Open Egalitaristen opened 7 months ago

Egalitaristen commented 7 months ago

Description: We are embarking on an initiative to integrate the EXL2 quantization format into our LLM backend. This task is driven by EXL2's reputation for delivering fast inference speeds, which we aim to harness to improve our system's overall performance. The project involves several key phases:

Comprehensive Understanding: Delve into EXL2 documentation and source material to fully grasp its parameters, capabilities, and the quantization process. This foundational knowledge will guide the integration strategy.

Example Code Evaluation: Study existing implementations of EXL2 to gather insights and best practices. This exploration will help identify common pitfalls and effective optimization techniques.

Model Selection: Identify a high-performing model compatible with EXL2 that fits within the memory limitations of consumer GPUs. This model must also be available under an open-source license (e.g., MIT) to ensure its free usage within our project. The selection process will include research into various models, assessing their performance, compatibility with EXL2, and legal usage terms.

Integration Plan Development: Based on the acquired knowledge and selected model, develop a detailed plan for integrating EXL2 into our backend.

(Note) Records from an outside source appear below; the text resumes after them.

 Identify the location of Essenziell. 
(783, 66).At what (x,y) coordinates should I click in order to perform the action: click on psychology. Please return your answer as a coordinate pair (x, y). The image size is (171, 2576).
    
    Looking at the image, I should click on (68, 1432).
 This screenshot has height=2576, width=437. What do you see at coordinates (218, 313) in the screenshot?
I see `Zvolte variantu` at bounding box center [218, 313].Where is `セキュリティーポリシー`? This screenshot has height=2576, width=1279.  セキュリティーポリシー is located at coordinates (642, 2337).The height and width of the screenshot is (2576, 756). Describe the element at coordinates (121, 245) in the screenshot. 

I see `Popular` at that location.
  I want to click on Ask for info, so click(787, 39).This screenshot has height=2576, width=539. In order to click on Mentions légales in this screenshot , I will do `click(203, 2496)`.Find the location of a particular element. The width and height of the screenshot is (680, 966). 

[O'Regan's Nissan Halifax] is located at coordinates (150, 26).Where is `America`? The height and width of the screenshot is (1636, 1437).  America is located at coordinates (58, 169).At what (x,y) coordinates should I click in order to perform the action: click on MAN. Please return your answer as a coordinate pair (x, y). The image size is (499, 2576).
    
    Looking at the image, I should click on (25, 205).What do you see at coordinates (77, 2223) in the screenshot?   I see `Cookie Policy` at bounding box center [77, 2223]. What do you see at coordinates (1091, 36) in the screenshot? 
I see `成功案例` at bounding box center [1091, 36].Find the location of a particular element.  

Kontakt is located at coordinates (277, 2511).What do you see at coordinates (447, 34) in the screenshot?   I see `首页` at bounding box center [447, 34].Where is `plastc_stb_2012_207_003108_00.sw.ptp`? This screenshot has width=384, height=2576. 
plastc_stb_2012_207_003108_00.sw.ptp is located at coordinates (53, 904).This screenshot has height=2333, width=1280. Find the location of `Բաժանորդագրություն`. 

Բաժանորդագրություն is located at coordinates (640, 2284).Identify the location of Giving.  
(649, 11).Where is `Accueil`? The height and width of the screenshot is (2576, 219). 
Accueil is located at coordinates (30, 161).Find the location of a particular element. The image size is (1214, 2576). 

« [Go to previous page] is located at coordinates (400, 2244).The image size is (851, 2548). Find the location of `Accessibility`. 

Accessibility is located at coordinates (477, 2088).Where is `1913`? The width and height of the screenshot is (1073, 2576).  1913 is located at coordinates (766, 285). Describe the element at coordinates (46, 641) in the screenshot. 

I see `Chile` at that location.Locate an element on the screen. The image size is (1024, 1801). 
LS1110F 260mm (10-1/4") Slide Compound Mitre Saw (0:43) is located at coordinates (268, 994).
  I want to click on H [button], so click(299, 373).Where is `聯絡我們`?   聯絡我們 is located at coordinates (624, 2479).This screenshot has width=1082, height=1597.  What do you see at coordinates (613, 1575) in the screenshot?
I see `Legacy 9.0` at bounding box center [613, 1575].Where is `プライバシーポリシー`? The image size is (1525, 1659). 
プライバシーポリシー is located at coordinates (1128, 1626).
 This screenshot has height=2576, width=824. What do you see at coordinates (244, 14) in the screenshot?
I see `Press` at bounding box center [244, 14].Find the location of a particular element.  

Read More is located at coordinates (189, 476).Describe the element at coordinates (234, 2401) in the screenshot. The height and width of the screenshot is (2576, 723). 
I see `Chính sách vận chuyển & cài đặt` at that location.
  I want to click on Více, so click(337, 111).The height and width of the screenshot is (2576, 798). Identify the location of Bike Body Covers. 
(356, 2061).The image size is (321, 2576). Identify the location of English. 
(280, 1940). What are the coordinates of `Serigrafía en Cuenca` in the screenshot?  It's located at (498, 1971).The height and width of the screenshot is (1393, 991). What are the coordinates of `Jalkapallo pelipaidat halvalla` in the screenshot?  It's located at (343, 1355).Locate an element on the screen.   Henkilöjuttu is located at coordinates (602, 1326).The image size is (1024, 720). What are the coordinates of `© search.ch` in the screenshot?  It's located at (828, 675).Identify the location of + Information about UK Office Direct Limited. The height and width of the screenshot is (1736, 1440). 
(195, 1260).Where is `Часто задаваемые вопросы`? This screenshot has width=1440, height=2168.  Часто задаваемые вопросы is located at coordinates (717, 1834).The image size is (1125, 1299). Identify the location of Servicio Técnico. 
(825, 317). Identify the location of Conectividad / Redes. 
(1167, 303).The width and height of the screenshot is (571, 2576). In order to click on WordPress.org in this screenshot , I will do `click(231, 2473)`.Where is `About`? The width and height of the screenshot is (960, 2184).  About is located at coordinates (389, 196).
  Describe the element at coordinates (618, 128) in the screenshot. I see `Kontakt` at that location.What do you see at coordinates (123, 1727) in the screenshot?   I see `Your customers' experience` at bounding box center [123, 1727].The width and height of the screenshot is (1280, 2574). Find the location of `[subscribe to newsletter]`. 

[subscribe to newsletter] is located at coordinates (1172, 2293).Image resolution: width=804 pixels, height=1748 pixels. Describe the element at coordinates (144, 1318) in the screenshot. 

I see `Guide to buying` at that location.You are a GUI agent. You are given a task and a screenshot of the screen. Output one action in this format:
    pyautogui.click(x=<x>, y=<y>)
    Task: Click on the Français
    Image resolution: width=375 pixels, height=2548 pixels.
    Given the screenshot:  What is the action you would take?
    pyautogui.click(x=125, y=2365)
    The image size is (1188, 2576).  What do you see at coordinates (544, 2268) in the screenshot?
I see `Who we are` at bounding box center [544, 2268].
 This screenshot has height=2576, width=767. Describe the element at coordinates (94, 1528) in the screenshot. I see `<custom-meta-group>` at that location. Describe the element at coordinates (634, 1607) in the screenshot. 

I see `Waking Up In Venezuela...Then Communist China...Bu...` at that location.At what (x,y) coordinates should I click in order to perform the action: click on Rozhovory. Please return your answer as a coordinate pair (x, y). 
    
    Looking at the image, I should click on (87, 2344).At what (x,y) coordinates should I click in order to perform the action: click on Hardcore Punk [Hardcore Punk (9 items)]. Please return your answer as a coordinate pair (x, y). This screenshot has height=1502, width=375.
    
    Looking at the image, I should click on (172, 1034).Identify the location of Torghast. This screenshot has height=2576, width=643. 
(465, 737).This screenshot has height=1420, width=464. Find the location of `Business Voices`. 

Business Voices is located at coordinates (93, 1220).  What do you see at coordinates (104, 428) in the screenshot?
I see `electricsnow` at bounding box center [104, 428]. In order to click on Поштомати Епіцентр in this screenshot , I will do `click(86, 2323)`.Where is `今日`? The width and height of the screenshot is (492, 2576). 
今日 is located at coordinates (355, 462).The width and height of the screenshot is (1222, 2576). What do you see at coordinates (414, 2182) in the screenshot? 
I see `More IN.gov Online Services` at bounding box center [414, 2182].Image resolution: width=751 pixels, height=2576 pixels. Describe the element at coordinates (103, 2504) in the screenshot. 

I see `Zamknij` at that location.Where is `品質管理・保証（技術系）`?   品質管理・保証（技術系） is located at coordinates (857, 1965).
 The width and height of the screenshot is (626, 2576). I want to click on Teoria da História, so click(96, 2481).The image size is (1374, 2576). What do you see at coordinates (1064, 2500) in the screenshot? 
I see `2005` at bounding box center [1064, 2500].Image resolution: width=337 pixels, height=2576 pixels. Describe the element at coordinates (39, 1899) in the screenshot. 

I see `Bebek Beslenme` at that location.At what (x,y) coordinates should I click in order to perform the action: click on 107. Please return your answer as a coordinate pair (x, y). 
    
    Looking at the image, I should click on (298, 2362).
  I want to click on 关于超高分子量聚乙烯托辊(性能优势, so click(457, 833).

This plan will outline the technical steps, resources required, and a timeline for implementation.

Optimization and Testing: Implement the integration based on the developed plan, followed by rigorous testing to ensure that the backend not only supports EXL2 efficiently but also maintains or enhances model performance.

Contributions are welcome in all phases, especially in identifying suitable models, sharing knowledge on EXL2, and discussing potential challenges and solutions. This project is an opportunity to significantly enhance our backend's capabilities and ensure our technology remains at the cutting edge of LLM inference efficiency.